⑤ 全体に空気が抜けたら、ダウンを丸めた状態で②で開けておいた口の左右の隙間をすばやく閉じ、

そのあと、ジッパー部分を引き出し、全体が隙間なくしっかり閉じているかを確認しておきましょう。

⑥ 最初と比べるとかなりコンパクトになりましたが、もう一手間加えておきましょう。

100円ショップなどでも手に入る仮止め用の養生テープを、空気を抜いた状態でぐるりと貼り、はがしやすいように片方の端を折り返しておきます。

こうすると、さらにしっかりとまとめられ、ダウンが筒状におさまってパッキングしやすくなります。 さらにテープの色を変えたり、テープに中身が何かを書いたりしておけば、ダウンを使ったあとに再度空気を抜くときも、ほかのバッグと混じることはありません。

 

これで完成です。

これまでも収納するときに空気を抜いてはいたのですが、いつの間にか膨らんでしまうことや、バックパックの中で口が開いてしまうことがあったので、今回その原因と対策を考えました。どうやら口を閉めるときに、ジッパー部分とダウンが接触していると、少しずつ空気が入ってしまうようなんですよね。そのため、できるだけダウンを口の部分から離すようにする方法を考えたわけです。

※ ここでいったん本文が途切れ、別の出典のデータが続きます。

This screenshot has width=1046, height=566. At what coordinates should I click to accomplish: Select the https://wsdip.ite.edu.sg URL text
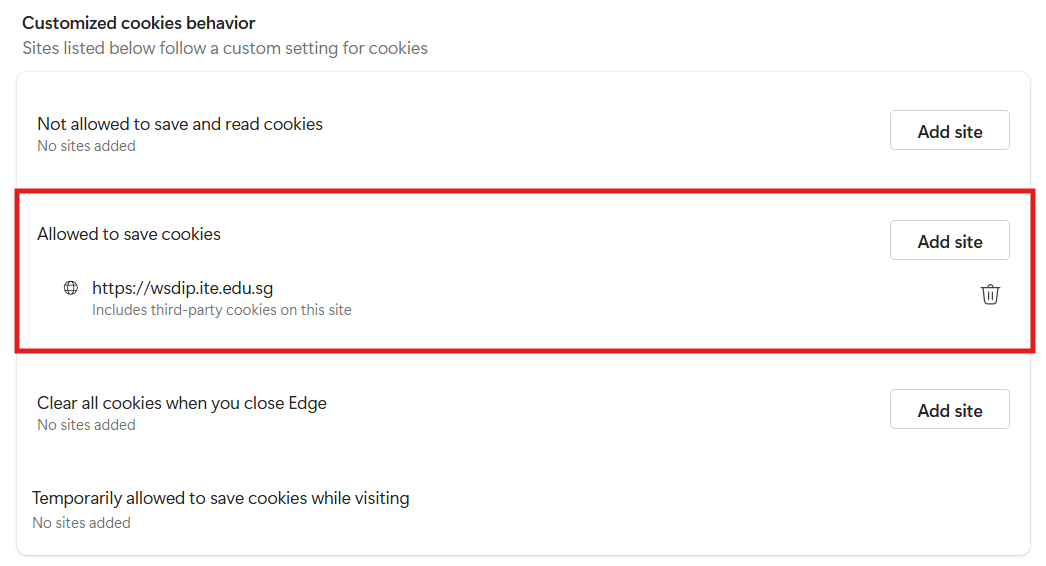[x=182, y=288]
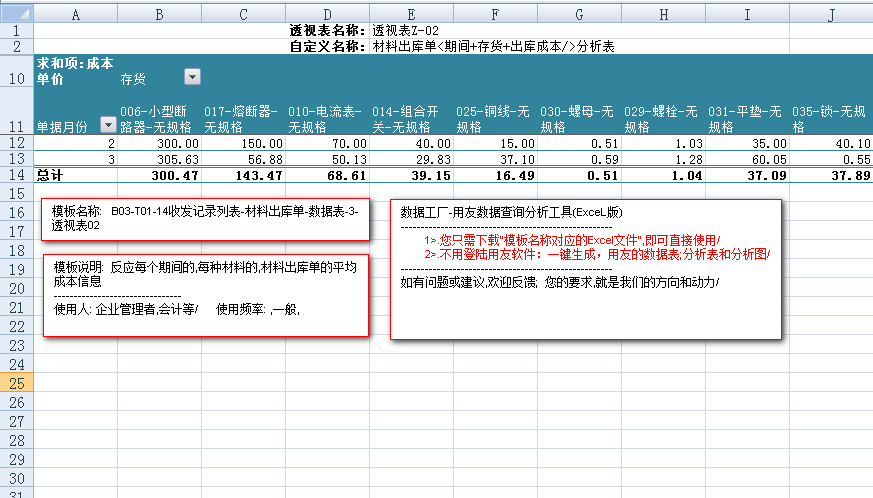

もちろんジッパー全体をしっかり閉じるのを忘れないように。空気を抜く際に、爪などでバッグを傷つけないよう注意しましょう。

また、この方法はあくまでも携行のための一時的なもの。長期間保管する際は、保温力を劣化させないように、余裕のある袋に収納し、空気を含ませてダウンのロフトを回復させておくことが必要です。

またダウンや表地の質によってはこの方法が適さないものもありますので、メーカーの取り扱い方の情報や注意書きなどをチェックして行うようにしましょう。

ダウンのほかにも、化繊のインサレーションや、意外にコンパクトにしにくいフリースなども、同じようにパッキングしてみました。

この量が

こんなにコンパクトに!

これならパッキングにも余裕が生まれそうですよね。

かさばる防寒着に、「フリーザーバッグ」でできるお手軽コンパクトパッキング法。こ れからのシーズンの山行に、ぜひお役立てください!

 

※「ジップロック」「イージージッパー」「スクリューロック」は旭化成ホームプロダクツ(株)の登録商標です。